Supplied passage -

************

This is the most straightforward and "correct" answer. I mean, JavaScript already has the method to check for integerhood. No need to write a new one. isNaN() tests for numericity, not integerhood. – globewalldesk Jan 29 '19 at 16:28
4

@globewalldesk Maybe it answers the question "how to check if a number is integer" but not "if a variable is integer". E.g. a string "1" for example. – Onkeltem Nov 12 '20 at 11:52
@Onkeltem `Number.isInteger("1")` – Walter Roman Nov 13 '20 at 09:55
@WalterRoman why? It returns `false`, while I would expect `true`. For example, parse a string like `product/24/edit`. After parsing you get an array like `["product", 24, "edit"]`, where `"24"` is most likely the integer of `24`. – Onkeltem Nov 13 '20 at 15:14
Fix to the above. Should read: `["product", "24", "edit"]` – Onkeltem Nov 13 '20 at 15:24
@Onkeltem `Number.isInteger(parseInt("1"))` returns true – Walter Roman Dec 08 '20 at 16:23
1

I find it useful to do `Number.isInteger(parseFloat(value))` for form validations. Things magically change from number to string and back sometimes when dealing with forms. – Dmitry Shvedov Mar 25 '21 at 22:28
@BernhardDöbler do you want to show the max. number for `Number.isinteger()`? – Timo Mar 27 '21 at 19:13
return Number.isFinite() && Math.floor(value) === value; is more coincise – Nick Oct 12 '21 at 17:30
@WalterRoman `parseInt('123abc')` will become `123`, thus invalidating your method. – Rodrigo Jan 15 '23 at 00:08

Blake Regalia · Answer 4 · 2013-01-31T23:56:11.987

128

Assuming you don't know anything about the variable in question, you should take this approach:

if(typeof data === 'number') {
    var remainder = (data % 1);
    if(remainder === 0) {
        // yes, it is an integer
    }
    else if(isNaN(remainder)) {
        // no, data is either: NaN, Infinity, or -Infinity
    }
    else {
        // no, it is a float (still a number though)

************

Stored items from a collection
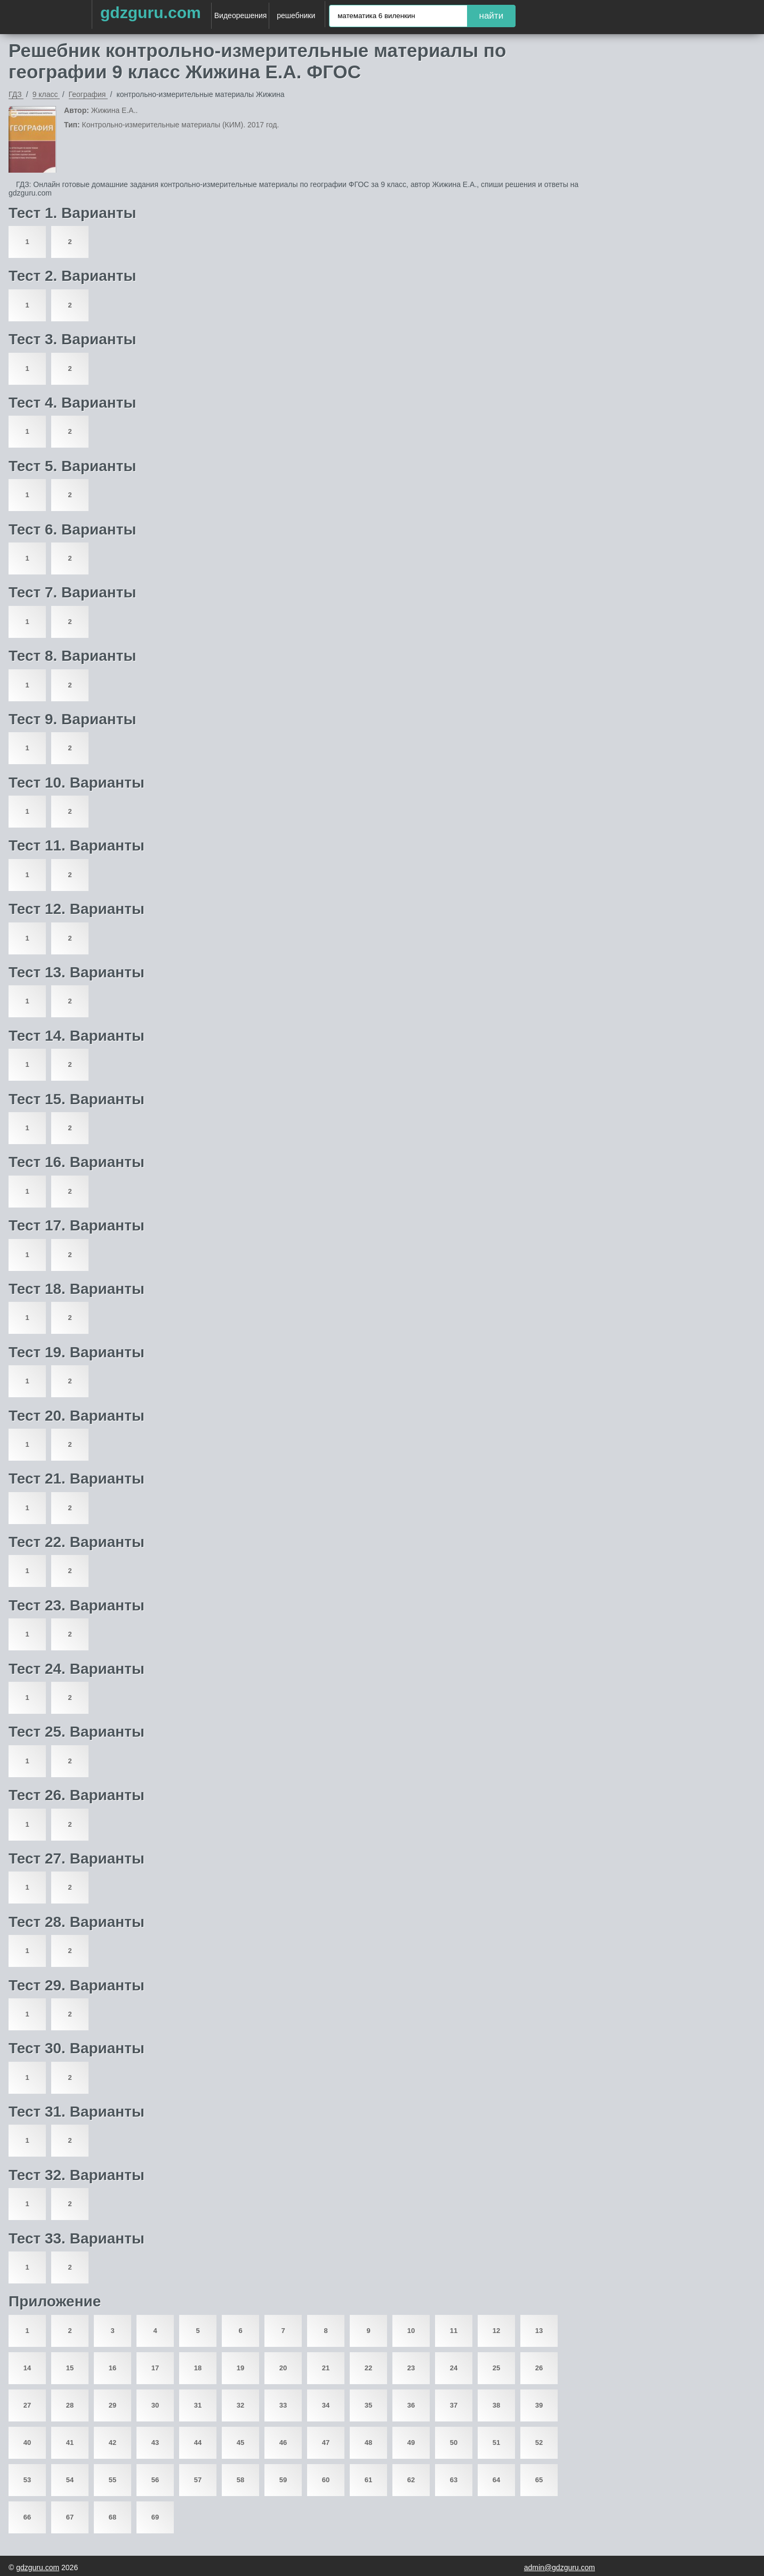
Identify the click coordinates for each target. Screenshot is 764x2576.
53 (27, 2480)
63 (453, 2480)
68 (112, 2517)
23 (411, 2368)
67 (70, 2517)
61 (368, 2480)
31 (198, 2405)
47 (325, 2443)
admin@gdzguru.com (559, 2567)
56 (155, 2480)
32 (240, 2405)
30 (155, 2405)
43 (155, 2443)
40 (27, 2443)
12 (496, 2331)
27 (27, 2405)
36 (411, 2405)
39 (539, 2405)
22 (368, 2368)
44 (198, 2443)
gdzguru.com (150, 12)
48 (368, 2443)
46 (283, 2443)
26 (539, 2368)
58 (240, 2480)
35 (368, 2405)
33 (283, 2405)
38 (496, 2405)
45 (240, 2443)
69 (155, 2517)
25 (496, 2368)
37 (453, 2405)
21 (325, 2368)
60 (325, 2480)
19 (240, 2368)
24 (453, 2368)
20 (283, 2368)
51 (496, 2443)
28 (70, 2405)
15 (70, 2368)
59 (283, 2480)
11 (453, 2331)
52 (539, 2443)
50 (453, 2443)
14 (27, 2368)
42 (112, 2443)
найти (491, 16)
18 (198, 2368)
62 (411, 2480)
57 (198, 2480)
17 (155, 2368)
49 (411, 2443)
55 (112, 2480)
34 (325, 2405)
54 (70, 2480)
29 (112, 2405)
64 (496, 2480)
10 (411, 2331)
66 (27, 2517)
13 (539, 2331)
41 (70, 2443)
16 (112, 2368)
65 (539, 2480)
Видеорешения (240, 15)
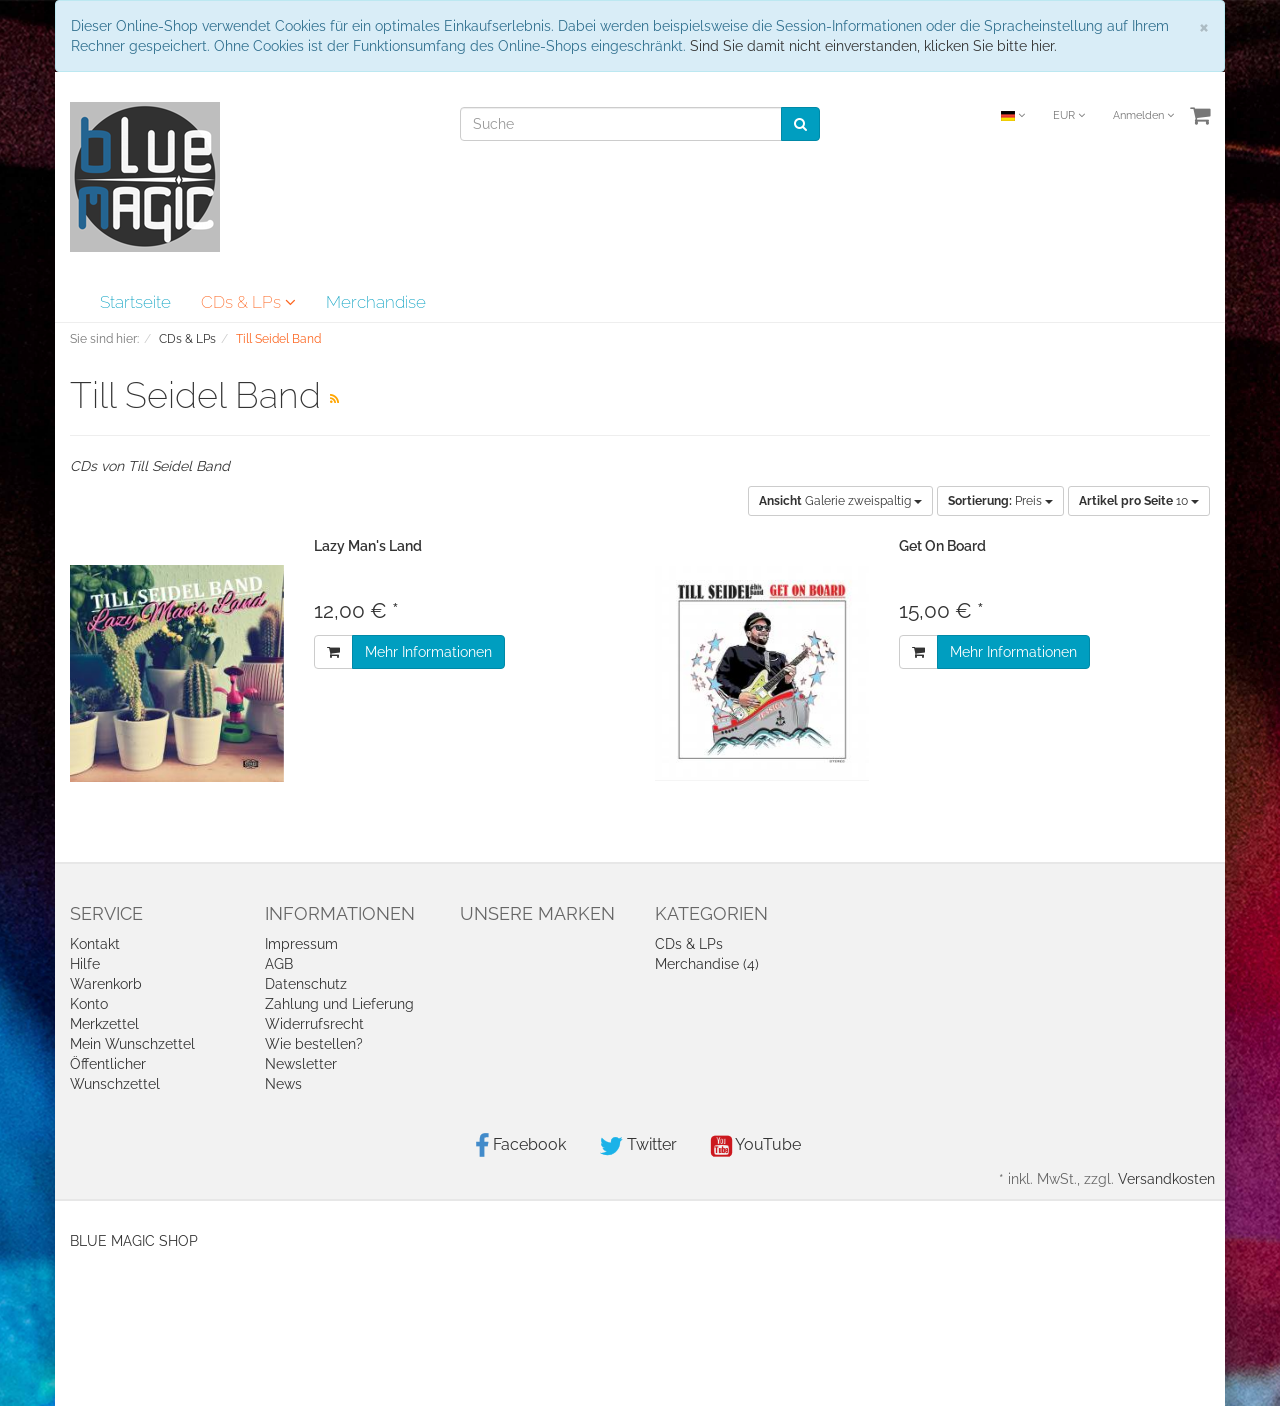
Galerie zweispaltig (840, 501)
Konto (89, 1004)
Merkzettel (104, 1024)
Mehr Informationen (428, 652)
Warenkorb (106, 984)
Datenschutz (306, 984)
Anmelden (1143, 115)
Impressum (301, 944)
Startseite (135, 302)
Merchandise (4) (707, 964)
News (283, 1084)
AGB (279, 964)
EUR (1069, 115)
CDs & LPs (248, 302)
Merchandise (376, 302)
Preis (1000, 501)
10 (1139, 501)
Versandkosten (1166, 1179)
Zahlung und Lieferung (339, 1004)
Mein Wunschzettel (132, 1044)
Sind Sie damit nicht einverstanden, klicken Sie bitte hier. (873, 46)
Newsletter (301, 1064)
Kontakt (95, 944)
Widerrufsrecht (314, 1024)
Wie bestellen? (314, 1044)
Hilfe (85, 964)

************

Exercise A -
Print the JavaScript integer thread from "Assuming you don't" up to and including "a number though)".
Exercise B -
Using the JavaScript integer thread, answer these:
(i) According to globewalldesk, what does isNaN() test for?
(ii) According to Rodrigo, what does `parseInt('123abc')` become?
(iii) In the code from Blake Regalia, what three values does the comment say data can be when the remainder is NaN?
The records were taken from a different source than the JavaScript integer thread.

Correct response A -
Assuming you don't know anything about the variable in question, you should take this approach:

if(typeof data === 'number') {
    var remainder = (data % 1);
    if(remainder === 0) {
        // yes, it is an integer
    }
    else if(isNaN(remainder)) {
        // no, data is either: NaN, Infinity, or -Infinity
    }
    else {
        // no, it is a float (still a number though)

Correct response B -
(i) Numericity, not integerhood.
(ii) `123`.
(iii) NaN, Infinity, or -Infinity.